Though silly, I think we should not look past the upsetting nature of the original critic’s message. The actual reviewer was practicing nothing short of reputation assassination; he provided an unjust assessment of a restaurant based upon what most people would consider absurd standards. Nonetheless, in the quantitative realm, his ridiculous review carries the same weight as a fair critique of  the restaurant.  Such anonymous, word of mouth ‘hit and runs’ are standard fare today. Arguably the oddest example of such smear tactics occurred in England in 2010, when a famous historian of Russia named Orlando Figes anonymously wrote a vicious critique of his fellow historian Robert Conquest’s most recent work.  Figes did this in an attempt to stop consumers from buying Conquest’s work.  By doing this, Figes illustrated the absurd downside of digital viva voce.  The anonymous critic now holds a position of far-reaching power, and that power is corrupting.

  1. Lee Lazar says:

    As someone who relies on word of mouth to generate business, I have to say that I am beholden to the quality and reliability of my sources, not the language or fervor used to generate opportunity.
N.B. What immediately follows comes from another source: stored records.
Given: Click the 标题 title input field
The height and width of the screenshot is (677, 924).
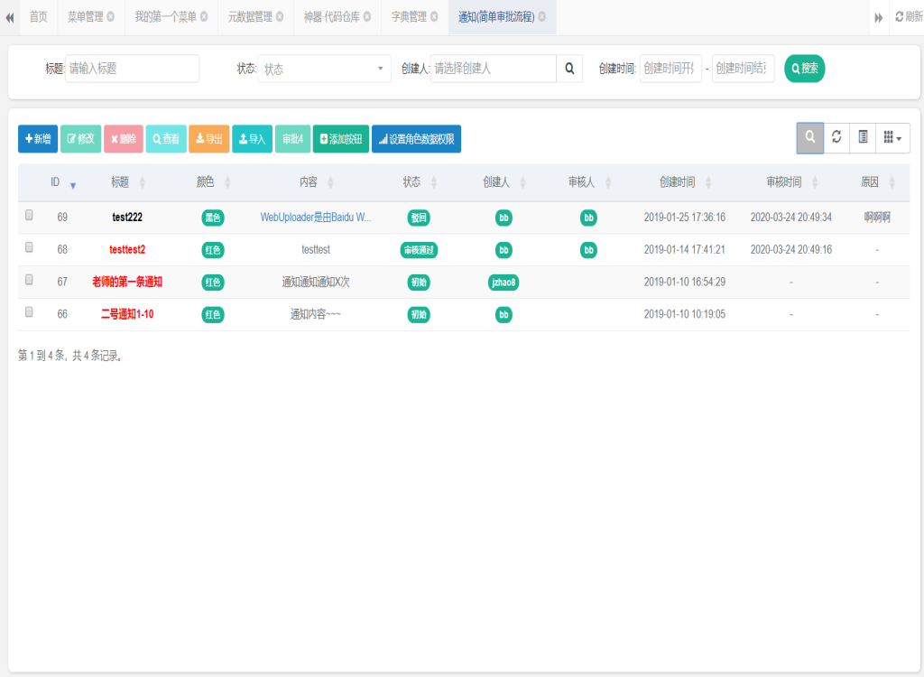Looking at the screenshot, I should (132, 69).
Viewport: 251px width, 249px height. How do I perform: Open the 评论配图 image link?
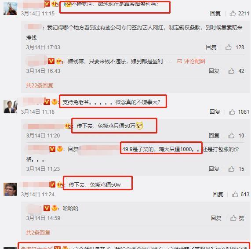(x=191, y=61)
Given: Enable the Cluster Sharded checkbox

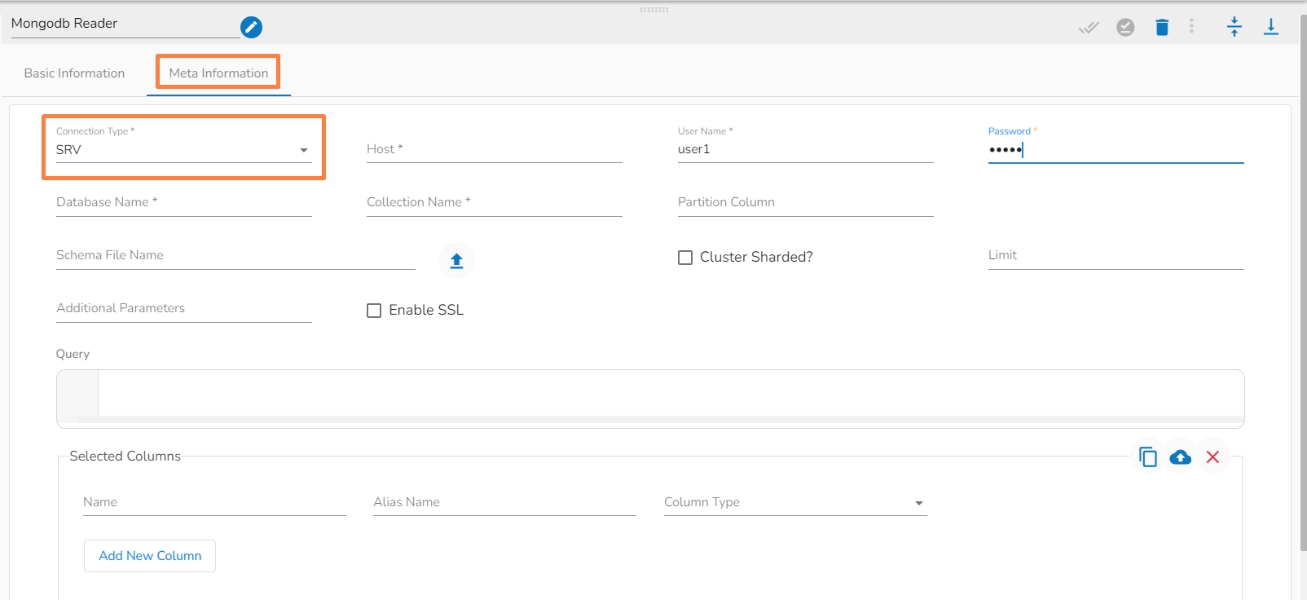Looking at the screenshot, I should (x=685, y=258).
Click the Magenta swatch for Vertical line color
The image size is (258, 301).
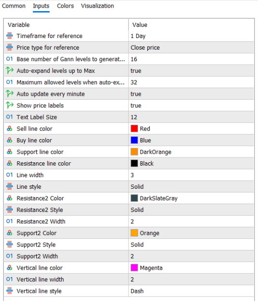[134, 268]
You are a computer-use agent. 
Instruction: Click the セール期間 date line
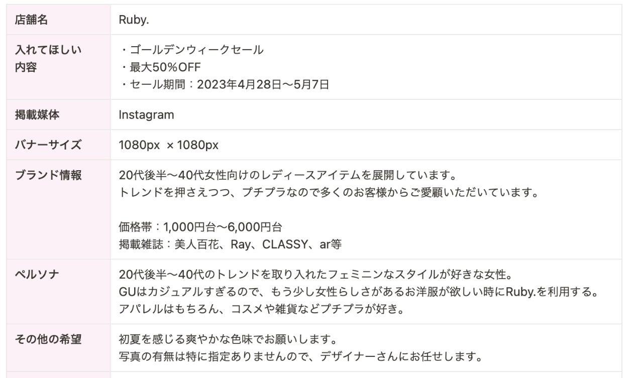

I actually elected to cook myself a spinach and onion omelette after seen Professor Jenny Jocks Stelzer’s post of your family’s delicious breakfast this morning! Not exactly a direct word-of-mouth recommendation, more of a subliminal “you know you want a yummy breakfast like this too” ad.

    But in the internet word this “voto voce on steroids” has completely run amok using the shield of anonymity. Business owners get their Facebook pages up and running, manufacture “likes” to generate a following, and then have their close friends write phony reviews. Politcal sites are at liberty to fabricate conclusions based on wild speculation and outright untruths and spew their conspiracy theories into the aether. Hotel reviews are impossible to take on face value because the good ones give little information and the scathing negative ones are almost always outliers. I could go on all day…

    Thanks for posting on this holiday morning.